Pathophysiological analysis of chemokines in acetaminophen-induced liver injury

• Project/Area Number: 16H07134
• Research Category: Grant-in-Aid for Research Activity Start-up
• Allocation Type: Single-year Grants
• Research Field: Legal medicine
• Research Institution: Wakayama Medical University
• Principal Investigator: Yamamoto Hiroki 和歌山県立医科大学, 医学部, 助教 (30781265)
• Project Period (FY): 2016-08-26 – 2018-03-31
• Project Status: Completed (Fiscal Year 2017)

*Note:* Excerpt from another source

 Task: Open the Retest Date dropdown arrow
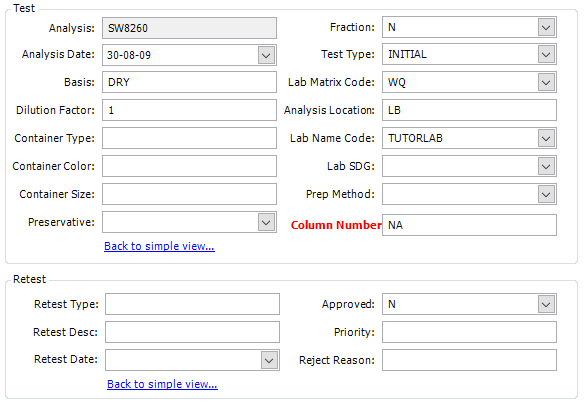click(269, 360)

• Budget Amount: ¥2,990,000 (Direct Cost: ¥2,300,000、Indirect Cost: ¥690,000); Fiscal Year 2017: ¥1,430,000 (Direct Cost: ¥1,100,000、Indirect Cost: ¥330,000); Fiscal Year 2016: ¥1,560,000 (Direct Cost: ¥1,200,000、Indirect Cost: ¥360,000)

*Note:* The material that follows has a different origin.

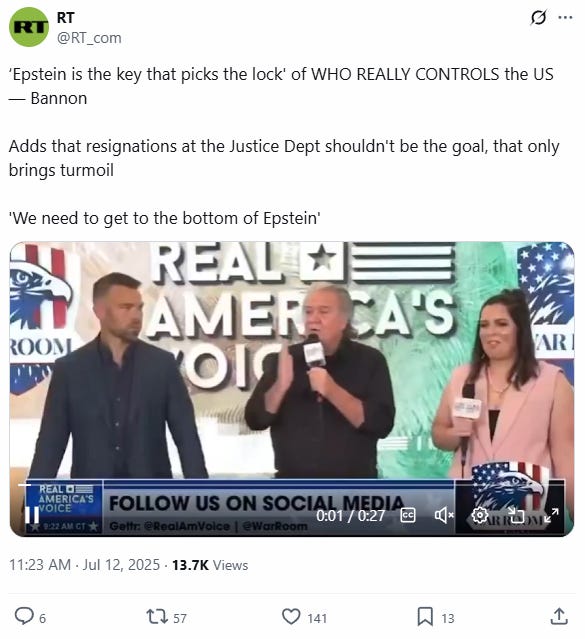Expand the video to fullscreen
The image size is (585, 639).
click(551, 515)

• Keywords: アセトアミノフェン / ケモカイン / 肝障害 / 法医学

Outline of Final Research Achievements

In wild type mice, administration of APAP increased intrahepatic expression of chemokines. Despite expression of almost chemokines decreased in 24 h after being increased in 10 h, only CCL3 expression increased up to 24 h. So, we focused on CCL3 and its receptor CCR1, CCR5 in APAP induced liver injury. In histopathological and biochemical analysis, liver injury was relieved in CCL3 deficient and CCR5 deficient mice compared with wild type, however in CCR1 deficient mice, there was no significance in wild type. Also, infiltrate of leucocyte was suppressed in CCL3 deficient and CCR5 deficient mice compared with wild type, but CCR1 deficient has no difference with wild type mice. Further, CCR5 was confirmed to express on the surface of inflammatory cells, such as macrophages, T cells, and NK cells. We suggested the relation of CCL3-CCR5 axis to APAP induced liver injury.